Metadata-Version: 2.4
Name: saas-retriever
Version: 0.1.0
Summary: API-first SaaS content retriever — uniform Document stream from GitHub (issues + PRs + code, org-wide). No scraping, no Playwright.
Project-URL: Homepage, https://github.com/plenoai/saas-retriever
Project-URL: Repository, https://github.com/plenoai/saas-retriever
Project-URL: Issues, https://github.com/plenoai/saas-retriever/issues
Author-email: pleno <ai@egahika.dev>
License-Expression: AGPL-3.0-or-later
License-File: LICENSE
Keywords: api,dlp,github,pii,rest,saas,secrets
Classifier: Development Status :: 4 - Beta
Classifier: Environment :: Console
Classifier: Intended Audience :: Developers
Classifier: License :: OSI Approved :: GNU Affero General Public License v3 or later (AGPLv3+)
Classifier: Programming Language :: Python :: 3
Classifier: Programming Language :: Python :: 3.12
Classifier: Programming Language :: Python :: 3.13
Classifier: Topic :: Software Development :: Libraries :: Python Modules
Requires-Python: >=3.12
Requires-Dist: httpx>=0.27
Requires-Dist: rich>=13.9
Requires-Dist: typer>=0.12
Provides-Extra: dev
Requires-Dist: mypy>=1.13; extra == 'dev'
Requires-Dist: pytest-asyncio>=0.24; extra == 'dev'
Requires-Dist: pytest-cov>=5.0; extra == 'dev'
Requires-Dist: pytest>=8.3; extra == 'dev'
Requires-Dist: ruff>=0.7; extra == 'dev'
Description-Content-Type: text/markdown

# saas-retriever

API-first SaaS content retriever.
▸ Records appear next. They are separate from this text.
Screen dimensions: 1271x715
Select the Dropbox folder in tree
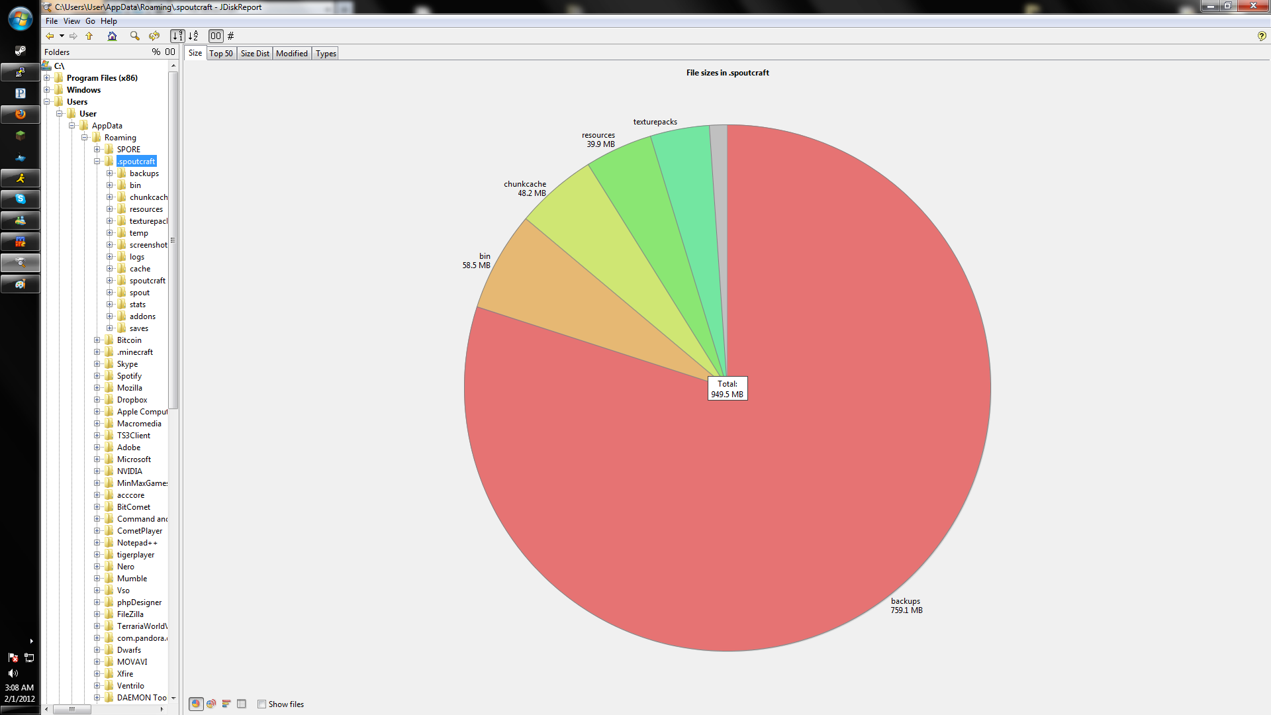(132, 400)
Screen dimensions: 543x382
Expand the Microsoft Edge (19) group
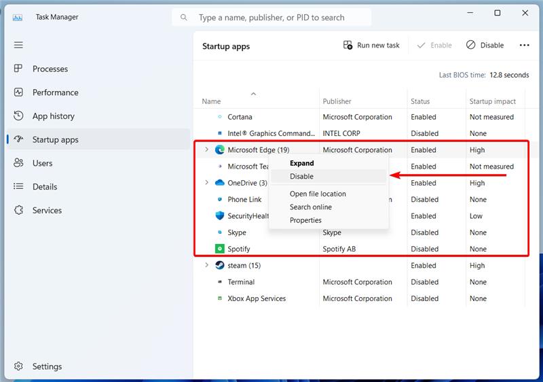click(x=207, y=150)
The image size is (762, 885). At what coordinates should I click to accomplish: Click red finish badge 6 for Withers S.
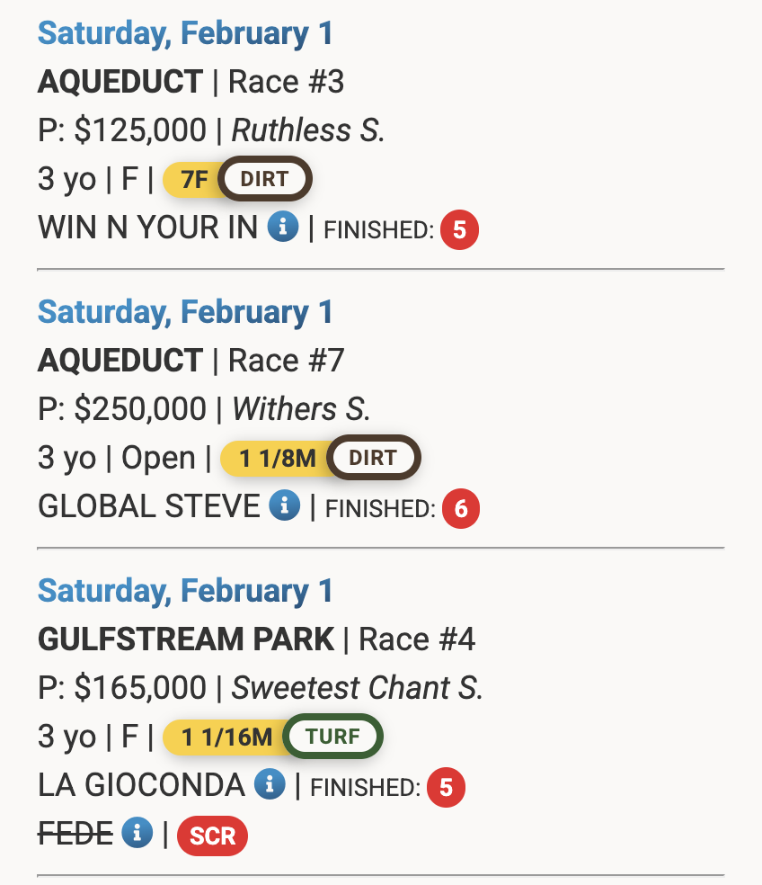point(460,509)
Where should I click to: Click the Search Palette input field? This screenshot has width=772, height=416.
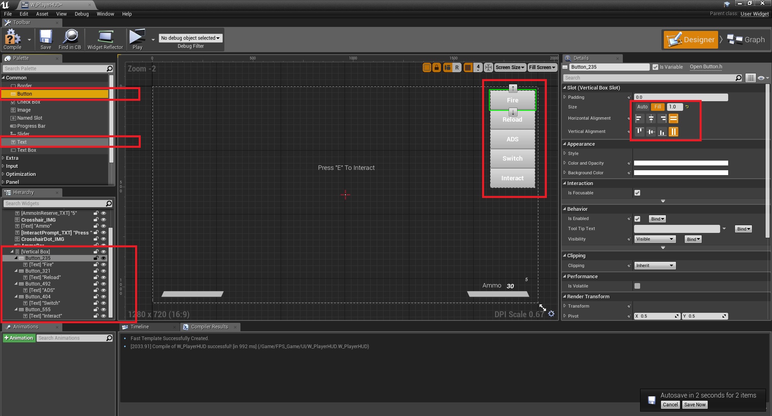pos(54,69)
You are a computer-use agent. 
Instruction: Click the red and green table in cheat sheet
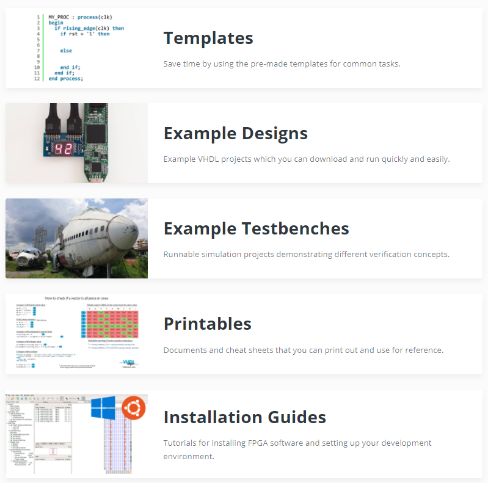click(x=112, y=324)
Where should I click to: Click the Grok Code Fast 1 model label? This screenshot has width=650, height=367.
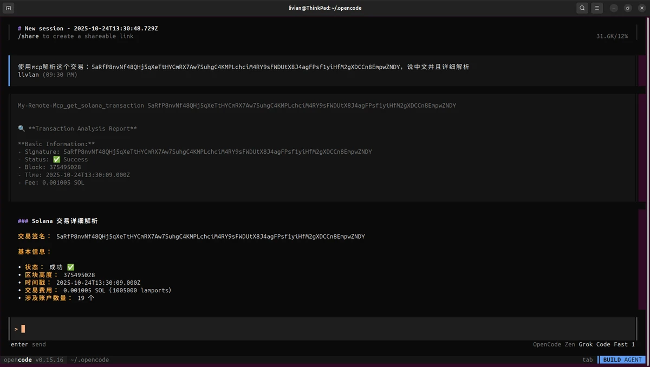tap(606, 344)
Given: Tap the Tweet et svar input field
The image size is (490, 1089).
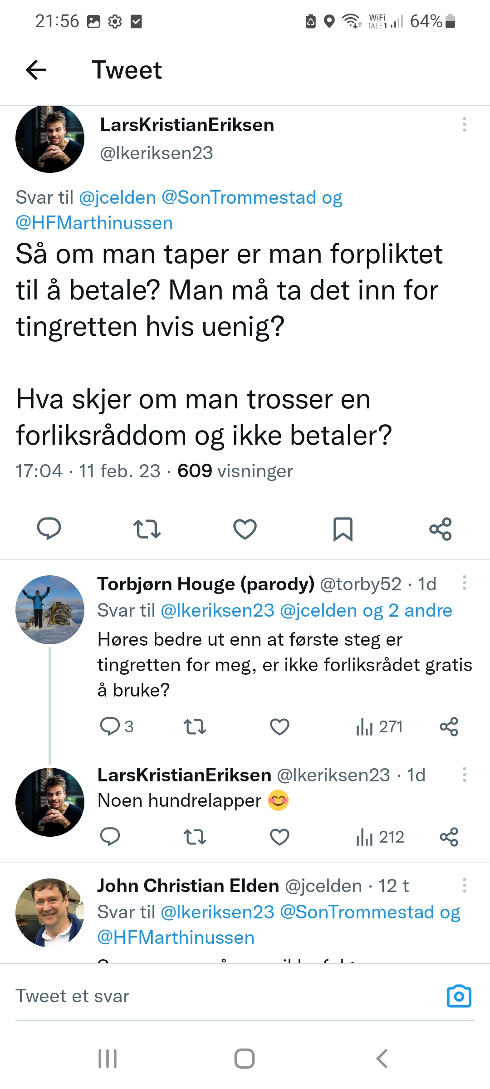Looking at the screenshot, I should tap(227, 996).
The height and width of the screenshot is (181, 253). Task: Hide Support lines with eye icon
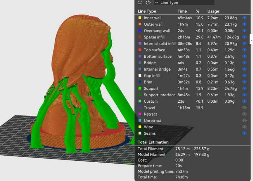(244, 88)
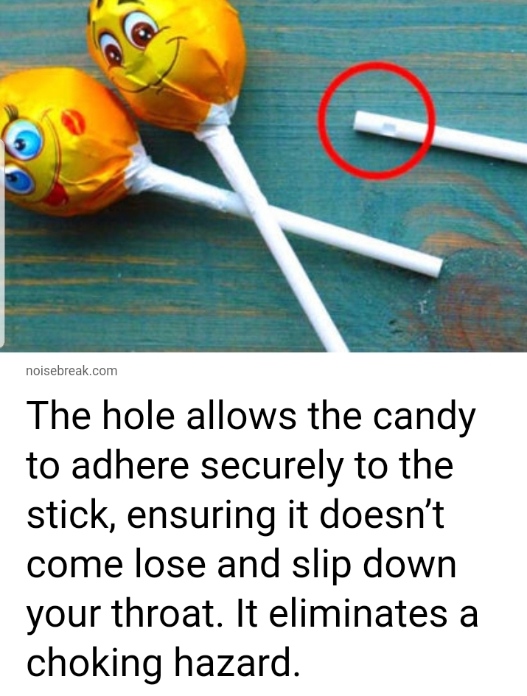Tap the word "hole" in the caption
Screen dimensions: 527x696
coord(138,416)
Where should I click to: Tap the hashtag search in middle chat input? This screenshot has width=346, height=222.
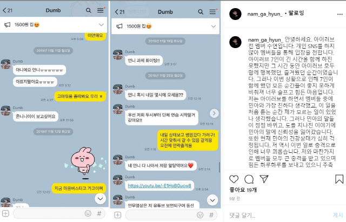pyautogui.click(x=211, y=215)
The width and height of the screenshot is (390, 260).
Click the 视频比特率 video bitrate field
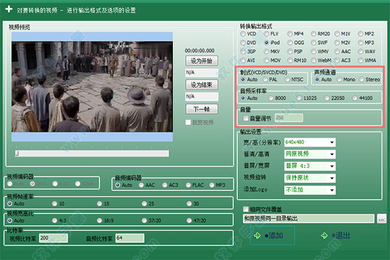(x=48, y=239)
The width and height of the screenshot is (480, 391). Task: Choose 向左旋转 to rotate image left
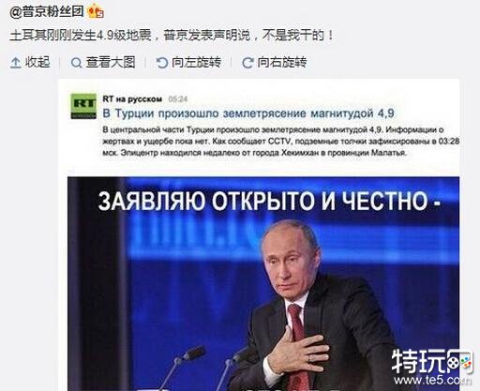point(196,62)
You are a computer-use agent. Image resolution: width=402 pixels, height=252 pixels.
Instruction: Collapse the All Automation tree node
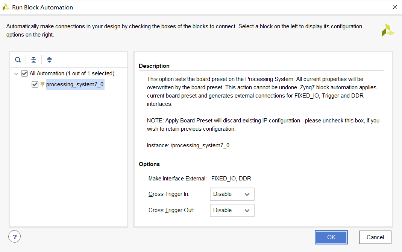[16, 73]
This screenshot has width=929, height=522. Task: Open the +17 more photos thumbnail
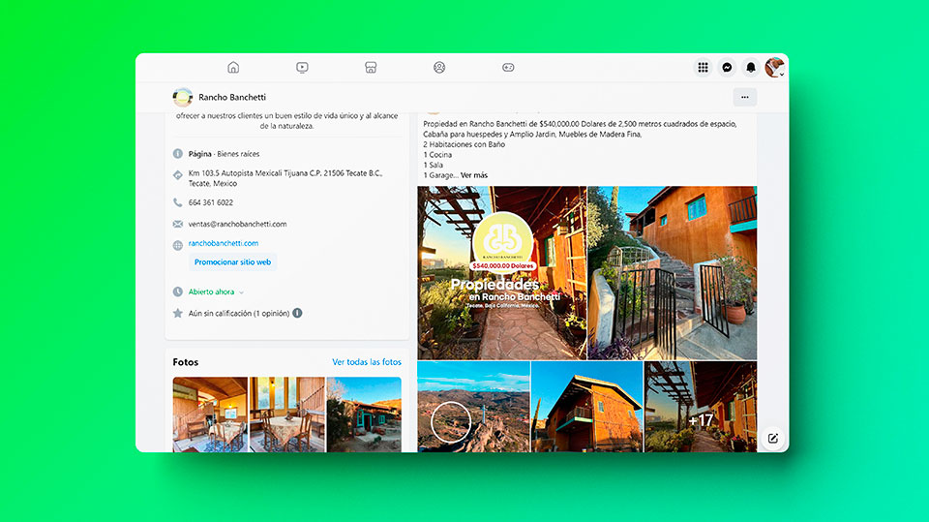[x=701, y=407]
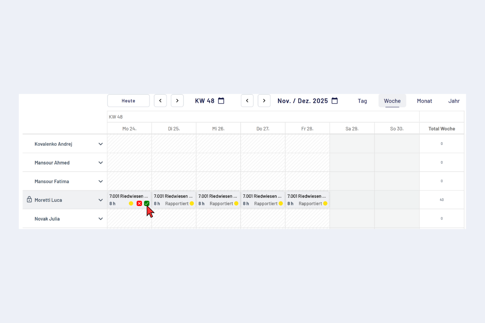Click the Heute button
The height and width of the screenshot is (323, 485).
[x=129, y=101]
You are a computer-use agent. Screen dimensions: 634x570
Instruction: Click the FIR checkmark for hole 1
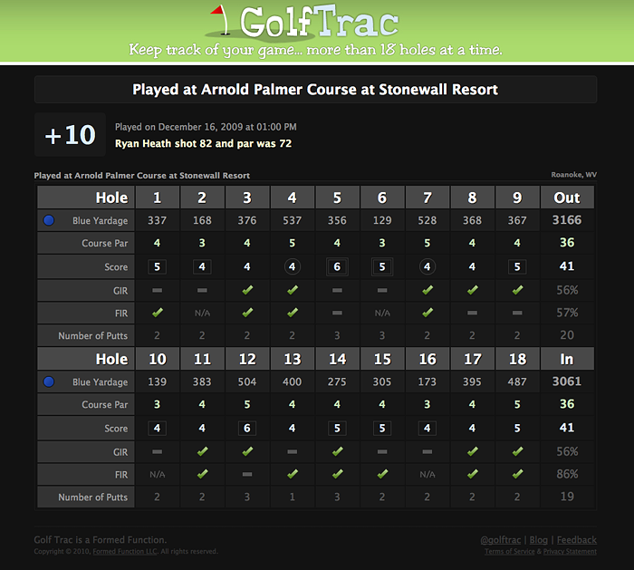pos(158,313)
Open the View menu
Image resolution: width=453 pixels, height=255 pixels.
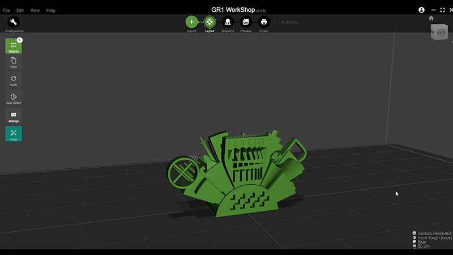[x=35, y=10]
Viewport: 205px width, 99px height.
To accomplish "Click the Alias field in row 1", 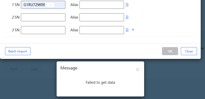I will tap(102, 5).
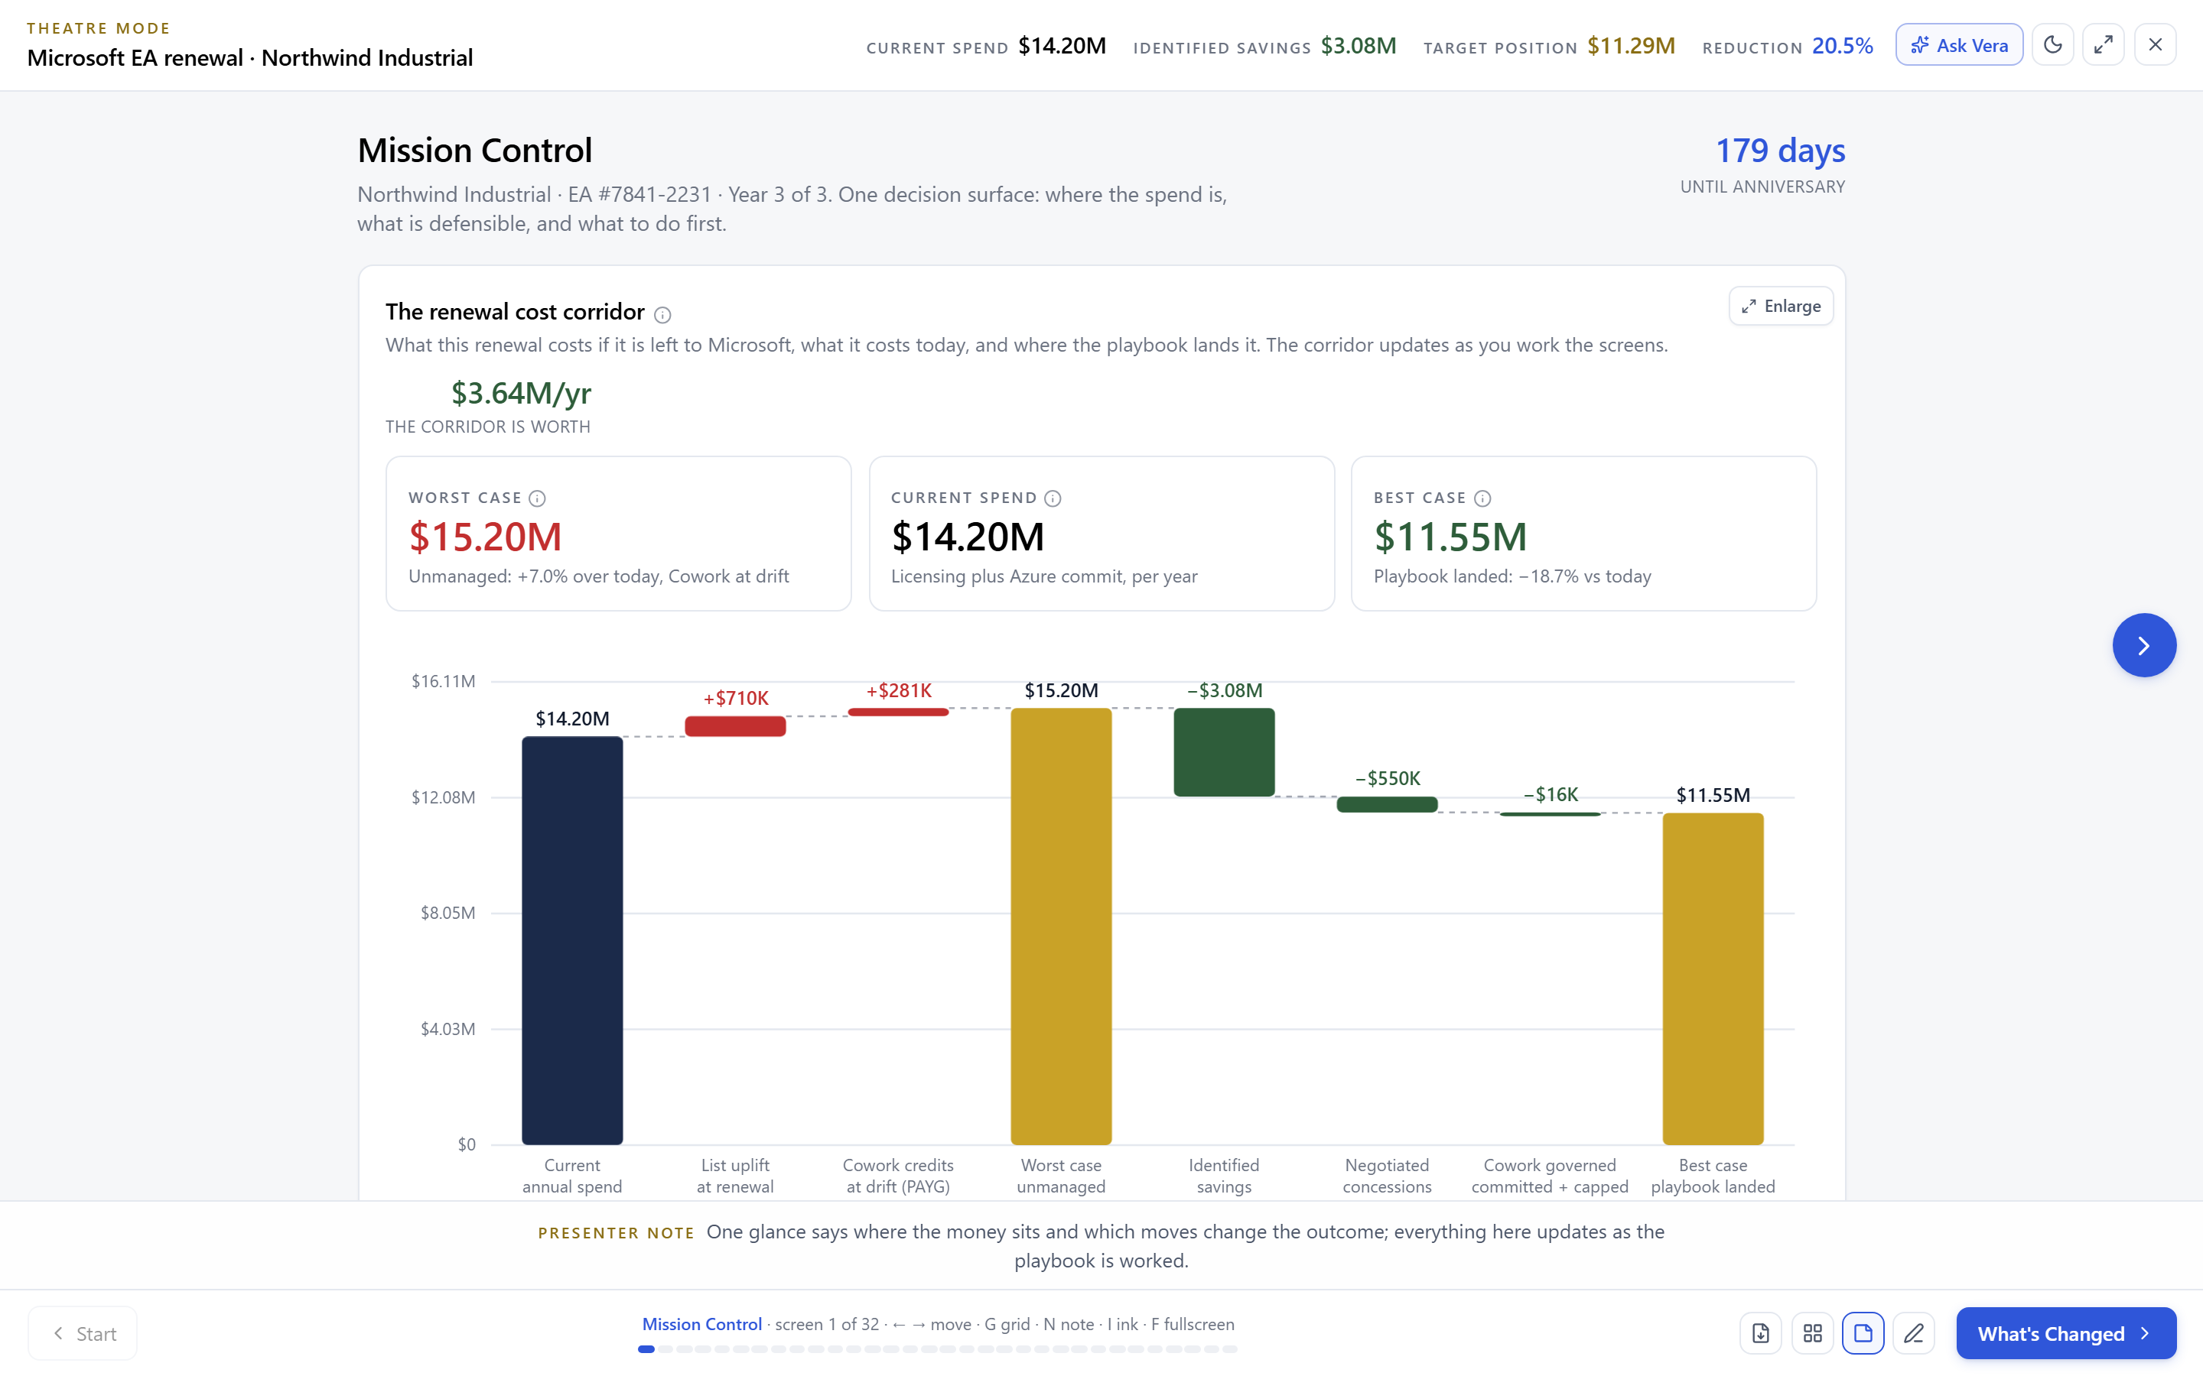Enter fullscreen via the expand arrows icon

coord(2103,45)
Yields a uniform `Document` stream
from SaaS providers via their official APIs — **no scraping, no
Playwright, no Chrome**. Downstream pipelines
([pleno-anonymize](https://github.com/plenoai/pleno-anonymize),
[pleno-secret-scanner](https://github.com/plenoai/pleno-secret-scanner))
consume the same `Document` shape they always have.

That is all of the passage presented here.